Gua membuka notes imajinari di otak gua untuk menelaah schedule Theo hari ini. “Bukankah meetingnya 3 jam lagi?” tanya gua sambil melirik jam tangan yang masih menunjukkan angka 10.

“Gua mau ke suatu tempat. Dan ...” ada sedikit jeda sebelum ia berbicara lagi. “gua ingin lu menemani gua.”

Dengan itu, Theo masuk ke kantornya. Gua masih termangu hanya menatap punggungnya yang menghilang di balik pintu semi-transparan.

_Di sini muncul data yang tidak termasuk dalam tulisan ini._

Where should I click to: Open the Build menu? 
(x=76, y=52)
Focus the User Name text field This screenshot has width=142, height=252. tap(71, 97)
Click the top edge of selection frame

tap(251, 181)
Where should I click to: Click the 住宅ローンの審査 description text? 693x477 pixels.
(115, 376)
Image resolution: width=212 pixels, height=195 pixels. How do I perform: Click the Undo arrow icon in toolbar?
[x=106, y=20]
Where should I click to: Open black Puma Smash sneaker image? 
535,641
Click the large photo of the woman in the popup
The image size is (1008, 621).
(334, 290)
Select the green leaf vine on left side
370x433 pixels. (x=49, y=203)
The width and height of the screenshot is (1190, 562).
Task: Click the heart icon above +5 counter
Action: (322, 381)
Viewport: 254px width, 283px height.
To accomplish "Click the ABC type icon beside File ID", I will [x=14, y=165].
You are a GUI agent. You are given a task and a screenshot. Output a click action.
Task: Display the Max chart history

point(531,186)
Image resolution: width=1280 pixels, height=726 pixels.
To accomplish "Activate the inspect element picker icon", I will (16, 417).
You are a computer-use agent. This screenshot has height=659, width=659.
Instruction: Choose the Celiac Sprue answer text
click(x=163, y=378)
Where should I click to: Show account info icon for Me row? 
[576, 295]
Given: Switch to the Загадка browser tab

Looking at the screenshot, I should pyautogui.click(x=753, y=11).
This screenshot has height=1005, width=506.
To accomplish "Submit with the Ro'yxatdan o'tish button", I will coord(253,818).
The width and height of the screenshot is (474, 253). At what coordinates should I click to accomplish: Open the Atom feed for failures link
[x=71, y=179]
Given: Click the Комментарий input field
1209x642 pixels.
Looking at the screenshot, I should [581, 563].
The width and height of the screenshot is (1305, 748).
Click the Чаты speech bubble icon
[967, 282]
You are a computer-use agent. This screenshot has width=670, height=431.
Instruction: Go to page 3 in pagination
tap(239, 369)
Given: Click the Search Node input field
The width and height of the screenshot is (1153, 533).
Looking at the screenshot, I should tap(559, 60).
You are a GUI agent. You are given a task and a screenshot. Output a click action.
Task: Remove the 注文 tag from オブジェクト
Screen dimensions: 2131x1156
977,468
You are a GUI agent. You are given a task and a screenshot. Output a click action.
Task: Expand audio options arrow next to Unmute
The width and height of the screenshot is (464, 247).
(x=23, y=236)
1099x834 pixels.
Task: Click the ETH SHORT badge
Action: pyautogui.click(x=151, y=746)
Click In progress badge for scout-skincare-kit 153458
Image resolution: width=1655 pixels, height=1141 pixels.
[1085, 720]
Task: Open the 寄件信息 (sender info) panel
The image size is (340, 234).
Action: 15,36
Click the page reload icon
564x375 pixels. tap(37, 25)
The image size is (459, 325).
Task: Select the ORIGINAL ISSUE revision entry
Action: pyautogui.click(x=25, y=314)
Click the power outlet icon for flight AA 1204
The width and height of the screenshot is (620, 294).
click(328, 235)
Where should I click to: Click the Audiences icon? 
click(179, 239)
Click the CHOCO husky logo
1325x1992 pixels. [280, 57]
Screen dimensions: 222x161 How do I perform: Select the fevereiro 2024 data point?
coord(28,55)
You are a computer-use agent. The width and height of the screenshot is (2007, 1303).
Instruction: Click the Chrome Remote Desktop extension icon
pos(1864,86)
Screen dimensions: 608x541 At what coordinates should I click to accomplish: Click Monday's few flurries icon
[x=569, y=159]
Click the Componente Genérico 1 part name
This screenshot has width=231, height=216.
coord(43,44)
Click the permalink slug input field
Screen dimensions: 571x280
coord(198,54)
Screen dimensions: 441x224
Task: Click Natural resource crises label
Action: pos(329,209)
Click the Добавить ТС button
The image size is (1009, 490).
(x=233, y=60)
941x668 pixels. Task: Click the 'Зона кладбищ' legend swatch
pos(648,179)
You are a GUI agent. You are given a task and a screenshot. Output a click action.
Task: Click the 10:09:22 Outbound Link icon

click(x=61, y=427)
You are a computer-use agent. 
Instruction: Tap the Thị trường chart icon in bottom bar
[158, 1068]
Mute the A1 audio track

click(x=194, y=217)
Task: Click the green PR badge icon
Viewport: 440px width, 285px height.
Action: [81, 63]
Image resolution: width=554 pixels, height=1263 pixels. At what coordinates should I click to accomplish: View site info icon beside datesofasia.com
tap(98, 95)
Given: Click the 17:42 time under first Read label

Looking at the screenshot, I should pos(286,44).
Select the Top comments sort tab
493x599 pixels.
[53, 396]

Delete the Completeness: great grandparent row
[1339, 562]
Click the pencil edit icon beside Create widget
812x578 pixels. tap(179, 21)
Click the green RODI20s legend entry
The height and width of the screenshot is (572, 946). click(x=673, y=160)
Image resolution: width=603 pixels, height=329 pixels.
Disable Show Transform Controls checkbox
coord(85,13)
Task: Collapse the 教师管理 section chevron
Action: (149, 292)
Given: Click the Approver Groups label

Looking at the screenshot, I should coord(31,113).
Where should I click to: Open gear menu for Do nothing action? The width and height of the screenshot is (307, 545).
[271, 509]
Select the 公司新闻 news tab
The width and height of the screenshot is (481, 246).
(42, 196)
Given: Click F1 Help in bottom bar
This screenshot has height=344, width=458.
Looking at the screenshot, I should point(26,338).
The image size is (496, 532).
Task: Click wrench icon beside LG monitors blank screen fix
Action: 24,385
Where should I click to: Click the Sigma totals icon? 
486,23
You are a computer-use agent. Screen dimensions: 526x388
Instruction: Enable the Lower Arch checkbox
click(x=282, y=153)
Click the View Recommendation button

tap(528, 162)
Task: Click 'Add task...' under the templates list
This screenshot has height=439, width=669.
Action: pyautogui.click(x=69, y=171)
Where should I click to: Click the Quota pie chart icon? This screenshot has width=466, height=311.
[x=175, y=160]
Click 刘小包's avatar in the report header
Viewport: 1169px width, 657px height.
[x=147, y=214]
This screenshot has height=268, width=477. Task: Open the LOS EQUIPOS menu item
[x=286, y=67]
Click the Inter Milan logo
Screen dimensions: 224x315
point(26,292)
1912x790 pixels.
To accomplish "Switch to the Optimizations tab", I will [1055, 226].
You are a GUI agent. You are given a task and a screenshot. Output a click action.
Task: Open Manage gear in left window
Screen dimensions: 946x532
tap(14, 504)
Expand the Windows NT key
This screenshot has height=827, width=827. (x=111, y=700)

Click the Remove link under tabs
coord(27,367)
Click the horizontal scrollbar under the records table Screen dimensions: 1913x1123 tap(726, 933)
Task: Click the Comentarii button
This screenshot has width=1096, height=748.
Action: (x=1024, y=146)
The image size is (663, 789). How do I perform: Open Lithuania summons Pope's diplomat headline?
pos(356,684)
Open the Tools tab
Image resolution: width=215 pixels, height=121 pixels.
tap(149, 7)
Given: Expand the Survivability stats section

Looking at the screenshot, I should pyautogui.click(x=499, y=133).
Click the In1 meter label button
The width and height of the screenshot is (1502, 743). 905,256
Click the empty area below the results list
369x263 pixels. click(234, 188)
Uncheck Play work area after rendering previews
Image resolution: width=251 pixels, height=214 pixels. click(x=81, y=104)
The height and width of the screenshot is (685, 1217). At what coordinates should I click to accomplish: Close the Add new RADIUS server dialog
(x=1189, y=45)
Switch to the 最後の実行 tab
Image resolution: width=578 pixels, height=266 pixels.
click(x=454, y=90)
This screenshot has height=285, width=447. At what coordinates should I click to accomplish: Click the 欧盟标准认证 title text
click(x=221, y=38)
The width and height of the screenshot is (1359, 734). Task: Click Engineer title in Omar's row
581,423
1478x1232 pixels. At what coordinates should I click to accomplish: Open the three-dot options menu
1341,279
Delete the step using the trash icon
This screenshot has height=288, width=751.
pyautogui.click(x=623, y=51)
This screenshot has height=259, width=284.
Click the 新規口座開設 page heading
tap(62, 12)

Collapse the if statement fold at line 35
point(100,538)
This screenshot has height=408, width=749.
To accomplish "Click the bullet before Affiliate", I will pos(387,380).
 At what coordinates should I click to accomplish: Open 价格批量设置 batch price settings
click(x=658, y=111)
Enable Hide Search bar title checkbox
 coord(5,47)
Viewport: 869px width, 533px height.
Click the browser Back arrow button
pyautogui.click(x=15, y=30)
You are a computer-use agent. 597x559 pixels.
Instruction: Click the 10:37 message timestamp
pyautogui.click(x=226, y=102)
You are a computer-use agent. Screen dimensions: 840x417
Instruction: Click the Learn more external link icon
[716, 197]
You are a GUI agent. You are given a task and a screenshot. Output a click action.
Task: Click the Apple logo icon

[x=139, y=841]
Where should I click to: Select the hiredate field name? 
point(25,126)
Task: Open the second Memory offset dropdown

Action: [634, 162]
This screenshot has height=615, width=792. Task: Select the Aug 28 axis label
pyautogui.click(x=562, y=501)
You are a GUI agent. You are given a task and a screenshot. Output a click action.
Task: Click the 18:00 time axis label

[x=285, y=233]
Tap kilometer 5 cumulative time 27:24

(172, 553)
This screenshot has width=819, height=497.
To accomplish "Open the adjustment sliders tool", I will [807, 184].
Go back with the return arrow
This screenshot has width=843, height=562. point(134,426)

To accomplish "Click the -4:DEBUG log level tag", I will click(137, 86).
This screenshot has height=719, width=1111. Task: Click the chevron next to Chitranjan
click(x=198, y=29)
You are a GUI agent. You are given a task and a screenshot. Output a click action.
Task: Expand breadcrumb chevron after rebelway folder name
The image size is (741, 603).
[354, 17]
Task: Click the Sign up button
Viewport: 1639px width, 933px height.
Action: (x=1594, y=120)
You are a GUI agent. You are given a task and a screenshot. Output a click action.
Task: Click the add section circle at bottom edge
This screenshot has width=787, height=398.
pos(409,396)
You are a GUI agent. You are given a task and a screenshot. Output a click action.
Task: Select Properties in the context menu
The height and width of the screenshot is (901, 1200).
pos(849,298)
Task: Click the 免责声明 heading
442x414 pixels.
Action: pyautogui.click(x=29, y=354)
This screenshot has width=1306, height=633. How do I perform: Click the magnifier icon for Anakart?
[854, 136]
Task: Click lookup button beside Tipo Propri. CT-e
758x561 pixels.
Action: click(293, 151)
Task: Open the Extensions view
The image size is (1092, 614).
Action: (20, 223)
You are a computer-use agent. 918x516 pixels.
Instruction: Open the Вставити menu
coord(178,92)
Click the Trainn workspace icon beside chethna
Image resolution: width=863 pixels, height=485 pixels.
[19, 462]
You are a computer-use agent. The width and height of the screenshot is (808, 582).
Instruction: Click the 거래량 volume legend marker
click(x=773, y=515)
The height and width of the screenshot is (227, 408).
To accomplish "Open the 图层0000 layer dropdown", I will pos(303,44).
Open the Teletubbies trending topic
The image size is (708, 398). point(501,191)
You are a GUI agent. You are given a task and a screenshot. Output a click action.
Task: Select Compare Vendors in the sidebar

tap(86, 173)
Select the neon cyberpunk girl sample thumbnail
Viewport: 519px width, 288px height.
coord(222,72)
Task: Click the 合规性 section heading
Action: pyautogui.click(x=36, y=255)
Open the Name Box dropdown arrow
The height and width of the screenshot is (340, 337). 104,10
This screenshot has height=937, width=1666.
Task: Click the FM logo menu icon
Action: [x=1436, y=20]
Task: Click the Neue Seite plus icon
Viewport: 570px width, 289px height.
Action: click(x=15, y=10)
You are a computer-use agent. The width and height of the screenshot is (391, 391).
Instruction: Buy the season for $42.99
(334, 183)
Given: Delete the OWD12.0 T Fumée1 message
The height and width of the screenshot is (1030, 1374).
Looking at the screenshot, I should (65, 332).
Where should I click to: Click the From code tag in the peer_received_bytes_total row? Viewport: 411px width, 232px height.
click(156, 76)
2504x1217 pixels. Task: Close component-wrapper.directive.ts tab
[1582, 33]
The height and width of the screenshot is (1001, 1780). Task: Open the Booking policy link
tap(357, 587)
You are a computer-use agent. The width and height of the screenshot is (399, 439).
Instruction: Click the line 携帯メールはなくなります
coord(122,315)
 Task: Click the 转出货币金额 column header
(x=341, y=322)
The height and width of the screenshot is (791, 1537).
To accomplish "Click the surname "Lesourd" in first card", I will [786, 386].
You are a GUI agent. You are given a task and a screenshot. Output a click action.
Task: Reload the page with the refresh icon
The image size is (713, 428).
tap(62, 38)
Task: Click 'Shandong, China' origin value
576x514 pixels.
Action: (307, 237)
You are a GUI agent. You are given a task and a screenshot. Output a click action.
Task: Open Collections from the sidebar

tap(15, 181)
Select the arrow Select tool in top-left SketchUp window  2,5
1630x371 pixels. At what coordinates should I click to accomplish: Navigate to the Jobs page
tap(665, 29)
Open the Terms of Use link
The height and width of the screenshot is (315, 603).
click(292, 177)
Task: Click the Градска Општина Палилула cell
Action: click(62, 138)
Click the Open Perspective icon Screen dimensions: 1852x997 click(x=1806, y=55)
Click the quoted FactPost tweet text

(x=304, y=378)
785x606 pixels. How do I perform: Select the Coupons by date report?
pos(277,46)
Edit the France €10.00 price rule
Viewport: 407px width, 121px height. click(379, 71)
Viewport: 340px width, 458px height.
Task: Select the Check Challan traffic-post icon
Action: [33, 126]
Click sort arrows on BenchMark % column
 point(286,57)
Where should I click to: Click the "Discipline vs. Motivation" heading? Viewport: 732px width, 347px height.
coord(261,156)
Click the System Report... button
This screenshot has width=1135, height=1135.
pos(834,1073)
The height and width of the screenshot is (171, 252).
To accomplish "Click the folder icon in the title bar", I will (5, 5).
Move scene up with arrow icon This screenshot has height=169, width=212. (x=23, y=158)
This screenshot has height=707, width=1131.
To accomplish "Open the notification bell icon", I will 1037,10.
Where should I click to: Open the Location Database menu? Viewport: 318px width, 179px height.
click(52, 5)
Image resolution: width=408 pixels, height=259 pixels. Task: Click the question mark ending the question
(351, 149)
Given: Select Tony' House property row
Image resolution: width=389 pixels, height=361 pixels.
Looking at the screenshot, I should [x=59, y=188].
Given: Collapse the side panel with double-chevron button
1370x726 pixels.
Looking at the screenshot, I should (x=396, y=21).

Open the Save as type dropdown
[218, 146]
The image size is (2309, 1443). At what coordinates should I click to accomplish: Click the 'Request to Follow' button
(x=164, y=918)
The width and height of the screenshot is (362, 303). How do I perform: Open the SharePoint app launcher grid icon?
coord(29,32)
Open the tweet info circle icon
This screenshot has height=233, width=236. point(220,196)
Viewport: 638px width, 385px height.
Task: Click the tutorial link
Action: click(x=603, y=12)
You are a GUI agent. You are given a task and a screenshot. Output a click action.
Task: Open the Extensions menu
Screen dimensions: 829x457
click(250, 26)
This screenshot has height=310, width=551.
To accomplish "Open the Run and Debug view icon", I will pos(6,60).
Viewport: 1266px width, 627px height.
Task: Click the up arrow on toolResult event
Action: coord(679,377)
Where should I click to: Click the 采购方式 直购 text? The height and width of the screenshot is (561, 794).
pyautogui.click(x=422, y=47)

CANDY? WHY ARE YOU LIKE THIS?? 

Gua memukul pipi gua untuk membuyarkan hal-hal aneh yang terus berkeliuran di pagi hari. Mengambil beberapa file penting dan tas kecil, gua mengecek wajah gua di cermin untuk terakhir kalinya sebelum mengetuk pintu Theo. Theo keluar dengan jasnya, rapi dan bersih.
Kami pun turun bersama ke tempat parkir.

Theo melemparkan kunci mobilnya ke gua. Gua pun menangkapnya dengan canggung. Siapa sangka seorang sekretaris juga harus menyetir untuk bosnya? Terlebih lagi, seorang cewek menyetir dan seorang cowok hanya duduk tenang. Ini seperti sebuah paralel universe.

So... kita mau kemana?” tanya gua setelah kami sudah duduk di balik mobil.

“Tunggu saja. You will know later.”

“Ehm... pardon? Gua yang nyetir dan lu gak kasih tau gua kita mau kemana... ...?”

Theo hanya menatap gua datar seakan-akan gua baru saja mengatakan hal aneh. Lalu, ia membuka mulutnya ingin mengatakan sesuatu. Anehnya, tawanya yang lebih dulu keluar dari mulutnya. Tawa itu cukup besar untuk ukuran mobil ini, membuat gua merasa aneh dan terpaksa ikut tertawa walau gua gak tahu kenapa kami tertawa. Setelah Theo berhenti tertawa (gua juga), ia mengangkat tangannya.

“Sorry. Sorry. Nampaknya gua mong* juga. Kita pindah posisi aja.” kata Theo sambil tertawa awkward. *)mong = bengong

...

 Hah?

...

What a random ... he is...

Jadi, kami keluar lalu masuk kembali ke mobil. Kali ini, Theo yang berada di balik kemudi dan gua duduk di sebelahnya.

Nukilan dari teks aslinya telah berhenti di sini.